Our studies also determined that the majority of early metastatic foci formed in the liver consisted of only a few cells even at 12 days after tumor cell injection (Figure 4B). There was also a subset of foci that showed a broad distribution in size. Recent work by Qian et al. [24] has shown that stromal cues, at least in the lung microenvironment, are provided by CD11b+Gr1- macrophages that enhance metastatic extravasation, survival, and outgrowth. While we did not test for specific markers of macrophage subsets in our studies, we did note that there were CD45-positive bone marrow derived cells within a small subset of the micrometastatic lesions 12 days following tumor cell injection (Figure 3F). Though few in number, these accompanying CD45-positive cells could contribute to the outgrowth of these lesions by providing a permissive microenvironment for the tumor cells. Importantly, a subset of lesions imaged at day 12 appeared to contain functional vessels (Figure 3G, 3H). Additionally, the vascular staining index was significantly higher in the 12 day lesions as compared to the 5 day lesions although the size of the lesions was smaller than that typically associated with angiogenesis [25]. We noted that, in general, as tumor size increased, the vascular staining index increased. This would suggest that those lesions that could utilize an existent patent blood supply early in their development were able to thrive in the liver microenvironment, while the majority of lesions that did not utilize a blood supply remained dormant in the liver. However, there were some outliers that either were large and did not contain many vessels, or were small and contained a significant amount of vessels (data not shown). These results demonstrated some of the spatial heterogeneity of the vasculature network that has been previously described in tumors [26-28].

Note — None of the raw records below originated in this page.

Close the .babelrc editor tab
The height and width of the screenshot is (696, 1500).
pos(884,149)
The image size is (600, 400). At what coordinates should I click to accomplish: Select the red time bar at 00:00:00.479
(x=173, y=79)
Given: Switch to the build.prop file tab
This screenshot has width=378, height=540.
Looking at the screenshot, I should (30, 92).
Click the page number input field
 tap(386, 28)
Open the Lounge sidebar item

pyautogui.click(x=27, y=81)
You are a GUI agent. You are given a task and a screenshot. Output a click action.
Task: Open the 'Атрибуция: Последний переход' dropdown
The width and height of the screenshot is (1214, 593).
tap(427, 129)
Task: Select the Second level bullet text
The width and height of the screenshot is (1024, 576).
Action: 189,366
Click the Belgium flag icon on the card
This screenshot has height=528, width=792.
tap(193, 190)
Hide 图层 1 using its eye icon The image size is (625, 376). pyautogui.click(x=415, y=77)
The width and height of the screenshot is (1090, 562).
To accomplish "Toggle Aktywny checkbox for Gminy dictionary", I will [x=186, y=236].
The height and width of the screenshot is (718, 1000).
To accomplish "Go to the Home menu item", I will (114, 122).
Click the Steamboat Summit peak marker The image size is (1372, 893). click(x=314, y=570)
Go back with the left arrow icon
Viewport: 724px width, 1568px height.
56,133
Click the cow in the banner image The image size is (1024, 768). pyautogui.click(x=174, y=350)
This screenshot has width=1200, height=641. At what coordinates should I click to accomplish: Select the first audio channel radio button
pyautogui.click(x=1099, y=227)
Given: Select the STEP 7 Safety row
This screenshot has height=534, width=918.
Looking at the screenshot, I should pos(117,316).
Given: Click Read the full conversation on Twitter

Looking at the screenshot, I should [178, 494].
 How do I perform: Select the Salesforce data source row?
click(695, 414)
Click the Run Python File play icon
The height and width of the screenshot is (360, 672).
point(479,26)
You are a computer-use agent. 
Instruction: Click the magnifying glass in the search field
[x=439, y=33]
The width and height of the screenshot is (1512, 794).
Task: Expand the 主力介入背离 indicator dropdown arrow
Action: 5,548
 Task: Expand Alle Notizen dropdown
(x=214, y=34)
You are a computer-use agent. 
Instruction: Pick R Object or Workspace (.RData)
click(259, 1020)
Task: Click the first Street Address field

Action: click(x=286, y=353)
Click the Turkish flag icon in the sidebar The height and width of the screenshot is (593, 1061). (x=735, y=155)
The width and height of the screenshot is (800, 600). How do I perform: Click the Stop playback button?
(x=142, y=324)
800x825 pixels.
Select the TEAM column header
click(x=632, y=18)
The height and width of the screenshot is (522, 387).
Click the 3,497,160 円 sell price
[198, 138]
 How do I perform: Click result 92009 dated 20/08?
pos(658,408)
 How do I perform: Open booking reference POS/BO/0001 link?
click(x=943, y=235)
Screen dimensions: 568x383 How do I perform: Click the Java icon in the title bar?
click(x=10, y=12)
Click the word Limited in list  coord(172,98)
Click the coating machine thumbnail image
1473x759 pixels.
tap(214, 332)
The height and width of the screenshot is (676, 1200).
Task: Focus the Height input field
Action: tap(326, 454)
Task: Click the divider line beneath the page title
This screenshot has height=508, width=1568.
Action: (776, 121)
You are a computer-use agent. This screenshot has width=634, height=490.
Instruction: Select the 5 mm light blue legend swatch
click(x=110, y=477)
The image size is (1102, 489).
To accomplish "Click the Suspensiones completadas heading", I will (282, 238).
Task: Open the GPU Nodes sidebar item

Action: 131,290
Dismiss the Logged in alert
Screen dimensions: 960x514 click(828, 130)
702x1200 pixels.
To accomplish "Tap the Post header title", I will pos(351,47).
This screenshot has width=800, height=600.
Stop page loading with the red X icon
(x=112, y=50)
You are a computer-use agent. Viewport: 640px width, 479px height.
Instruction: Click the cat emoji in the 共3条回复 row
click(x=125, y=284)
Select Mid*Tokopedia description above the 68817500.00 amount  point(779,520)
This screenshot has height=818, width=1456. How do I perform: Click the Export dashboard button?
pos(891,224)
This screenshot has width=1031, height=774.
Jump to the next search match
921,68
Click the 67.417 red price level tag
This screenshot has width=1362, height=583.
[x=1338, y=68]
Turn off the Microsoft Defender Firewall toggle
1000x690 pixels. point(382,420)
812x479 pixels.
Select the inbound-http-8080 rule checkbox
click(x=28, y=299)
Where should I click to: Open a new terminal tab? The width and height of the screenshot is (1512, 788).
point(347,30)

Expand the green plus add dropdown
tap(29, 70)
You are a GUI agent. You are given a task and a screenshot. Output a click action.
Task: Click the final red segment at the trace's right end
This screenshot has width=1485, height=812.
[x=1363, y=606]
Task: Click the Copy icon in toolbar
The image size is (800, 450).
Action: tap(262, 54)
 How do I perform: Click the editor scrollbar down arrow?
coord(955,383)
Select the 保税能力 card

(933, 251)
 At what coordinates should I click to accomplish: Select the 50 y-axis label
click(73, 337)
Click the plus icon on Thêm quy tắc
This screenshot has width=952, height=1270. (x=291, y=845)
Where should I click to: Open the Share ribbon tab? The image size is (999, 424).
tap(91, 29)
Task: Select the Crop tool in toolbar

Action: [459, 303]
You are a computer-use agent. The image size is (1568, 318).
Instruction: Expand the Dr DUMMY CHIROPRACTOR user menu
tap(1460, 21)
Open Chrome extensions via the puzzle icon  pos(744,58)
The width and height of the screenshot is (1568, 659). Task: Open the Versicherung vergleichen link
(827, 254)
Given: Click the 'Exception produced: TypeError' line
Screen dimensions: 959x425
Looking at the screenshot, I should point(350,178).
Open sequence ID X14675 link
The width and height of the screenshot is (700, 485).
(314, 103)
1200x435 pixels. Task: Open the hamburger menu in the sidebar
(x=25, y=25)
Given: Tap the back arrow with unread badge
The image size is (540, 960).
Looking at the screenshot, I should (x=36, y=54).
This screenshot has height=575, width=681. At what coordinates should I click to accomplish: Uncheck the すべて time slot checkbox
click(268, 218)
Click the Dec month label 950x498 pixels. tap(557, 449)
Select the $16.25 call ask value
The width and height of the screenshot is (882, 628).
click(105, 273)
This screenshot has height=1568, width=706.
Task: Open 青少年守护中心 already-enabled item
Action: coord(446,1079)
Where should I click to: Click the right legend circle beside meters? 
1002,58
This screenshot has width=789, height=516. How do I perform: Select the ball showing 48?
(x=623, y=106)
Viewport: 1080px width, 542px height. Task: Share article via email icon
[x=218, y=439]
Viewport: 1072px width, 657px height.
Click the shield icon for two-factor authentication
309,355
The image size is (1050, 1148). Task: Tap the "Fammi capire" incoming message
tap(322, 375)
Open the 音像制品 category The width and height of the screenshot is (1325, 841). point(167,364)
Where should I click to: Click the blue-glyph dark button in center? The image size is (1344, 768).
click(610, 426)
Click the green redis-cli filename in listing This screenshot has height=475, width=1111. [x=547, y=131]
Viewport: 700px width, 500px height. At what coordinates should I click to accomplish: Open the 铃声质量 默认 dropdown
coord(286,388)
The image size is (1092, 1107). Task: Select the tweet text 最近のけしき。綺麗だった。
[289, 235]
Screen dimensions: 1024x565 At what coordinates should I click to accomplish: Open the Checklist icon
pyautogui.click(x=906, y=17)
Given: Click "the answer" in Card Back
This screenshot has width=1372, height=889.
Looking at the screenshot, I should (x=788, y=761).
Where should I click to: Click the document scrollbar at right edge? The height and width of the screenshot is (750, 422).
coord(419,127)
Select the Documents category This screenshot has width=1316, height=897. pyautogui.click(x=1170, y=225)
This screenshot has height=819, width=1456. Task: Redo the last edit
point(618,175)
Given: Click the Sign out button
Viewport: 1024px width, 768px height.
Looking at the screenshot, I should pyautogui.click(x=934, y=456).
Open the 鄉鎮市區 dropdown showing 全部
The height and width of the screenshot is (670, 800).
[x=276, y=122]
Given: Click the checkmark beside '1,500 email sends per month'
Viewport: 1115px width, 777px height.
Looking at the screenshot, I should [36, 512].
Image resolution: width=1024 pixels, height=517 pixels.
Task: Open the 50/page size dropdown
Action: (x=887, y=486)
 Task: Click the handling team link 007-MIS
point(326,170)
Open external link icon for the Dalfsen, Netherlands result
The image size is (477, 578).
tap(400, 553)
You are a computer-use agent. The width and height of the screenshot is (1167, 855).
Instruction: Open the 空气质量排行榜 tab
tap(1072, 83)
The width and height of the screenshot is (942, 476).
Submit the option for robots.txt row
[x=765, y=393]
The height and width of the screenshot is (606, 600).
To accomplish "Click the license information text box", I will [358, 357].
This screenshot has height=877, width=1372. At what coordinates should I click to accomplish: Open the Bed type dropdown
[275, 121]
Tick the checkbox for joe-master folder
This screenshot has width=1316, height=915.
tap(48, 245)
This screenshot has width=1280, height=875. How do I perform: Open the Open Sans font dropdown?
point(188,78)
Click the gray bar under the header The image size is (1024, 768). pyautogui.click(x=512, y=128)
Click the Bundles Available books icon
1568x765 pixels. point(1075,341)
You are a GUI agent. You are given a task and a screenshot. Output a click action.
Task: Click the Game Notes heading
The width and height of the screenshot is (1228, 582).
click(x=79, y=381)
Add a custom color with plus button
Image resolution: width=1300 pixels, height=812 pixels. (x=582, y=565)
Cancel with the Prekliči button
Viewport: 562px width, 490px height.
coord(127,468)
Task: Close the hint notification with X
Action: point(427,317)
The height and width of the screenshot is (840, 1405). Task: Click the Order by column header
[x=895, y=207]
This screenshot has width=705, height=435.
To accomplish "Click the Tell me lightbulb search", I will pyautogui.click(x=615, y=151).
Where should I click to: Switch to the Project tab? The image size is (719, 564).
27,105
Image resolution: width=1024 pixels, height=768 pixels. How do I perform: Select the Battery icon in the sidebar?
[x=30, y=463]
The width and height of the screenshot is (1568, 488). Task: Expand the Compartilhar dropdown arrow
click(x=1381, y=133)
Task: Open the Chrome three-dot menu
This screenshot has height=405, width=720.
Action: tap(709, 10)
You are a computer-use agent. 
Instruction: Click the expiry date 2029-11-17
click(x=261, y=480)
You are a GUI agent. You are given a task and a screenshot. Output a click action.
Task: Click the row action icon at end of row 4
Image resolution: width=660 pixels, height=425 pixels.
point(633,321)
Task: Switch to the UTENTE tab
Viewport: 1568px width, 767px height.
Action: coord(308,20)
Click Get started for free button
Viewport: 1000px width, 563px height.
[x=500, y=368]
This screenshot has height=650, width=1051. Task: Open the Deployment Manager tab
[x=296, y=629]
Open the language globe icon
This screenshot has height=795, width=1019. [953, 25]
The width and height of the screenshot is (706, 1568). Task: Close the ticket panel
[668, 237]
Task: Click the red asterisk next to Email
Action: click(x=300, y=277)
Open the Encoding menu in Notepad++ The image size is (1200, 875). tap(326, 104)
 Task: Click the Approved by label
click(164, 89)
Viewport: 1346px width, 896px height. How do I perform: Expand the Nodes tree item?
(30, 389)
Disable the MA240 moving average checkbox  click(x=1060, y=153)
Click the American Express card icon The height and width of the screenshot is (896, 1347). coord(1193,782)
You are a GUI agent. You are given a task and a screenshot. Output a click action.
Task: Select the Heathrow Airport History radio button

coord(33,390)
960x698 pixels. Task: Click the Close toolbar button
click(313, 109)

In summary, our studies developed a method for the analysis of the location and outgrowth of breast cancer cells in both the liver and lung microenvironments using two-photon microscopy, and determined that these cells extravasated more in the liver compared to the lung microenvironment. Our findings present evidence that the location of the tumor cells once they reach the metastatic site is dependent on a variety of both tumor and microenvironmental factors. Of the tumor cells that extravasated into the liver parenchyma, only a subset were able to develop into micrometastatic lesions by 12 days after tumor cell injection, and these lesions contained patent vasculature. This suggests that the acquisition of a functional vasculature is a rare event, but may be essential for early metastatic tumor establishment in the liver microenvironment, as proposed by Folkman and others [29]. These observations may impact therapy for breast cancer patients in the future. While a proportion of patients in the clinic present with well defined metastases, others have no evidence of metastatic lesions but have a high risk of developing metastases from existing lesions that are below the limits of detection of current imaging modalities. Improved knowledge of the patterns of micrometastatic establishment in specific microenvironments would provide the possibility of targeting therapy in the future to interfere with specific early steps of metastasis.

Materials and Methods

Animal models

All studies were conducted following review and approval by the Vanderbilt Institutional Animal Care and Use Committee. FVB/N mice were purchased from the Jackson Laboratory. R221A-GFP tumor cells previously generated by the laboratory [13] were used for all assays. We verified the R221A-GFP cell line by morphological and growth rate analysis as per ATCC guidelines to assure they had not become altered from the parental cells isolated from a PyVT mouse in our laboratory prior to starting any of the experiments in this manuscript. The cells were maintained in selection media (DMEM (Invitrogen, Carlsbad, CA) containing 10% FCS (Atlanta Biologicals, Norcross, GA) and 10 μg/ml puromycin (Sigma, St. Louis, MO) plus gentamycin (Invitrogen). For the experimental model of liver metastasis, 6-8 week old female mice were anesthetized using 2% isoflurane (Baxter, Deerfield, IL), then 1×106 R221A-GFP cells in a total volume of 100μl phosphate buffered saline (PBS) were injected using a 27.5 gauge into the spleen as previously described [15]. Hemostasis of the spleen was assured with electrocautery, and the spleen was placed back into the abdominal cavity which was closed in appropriate layers using 5-0 prolene suture. For the experimental model of lung metastasis, 1×106 R221A-GFP cells in a total volume of 100μl PBS was injected into the tail vein of 6-8 week female mice as previously described [14].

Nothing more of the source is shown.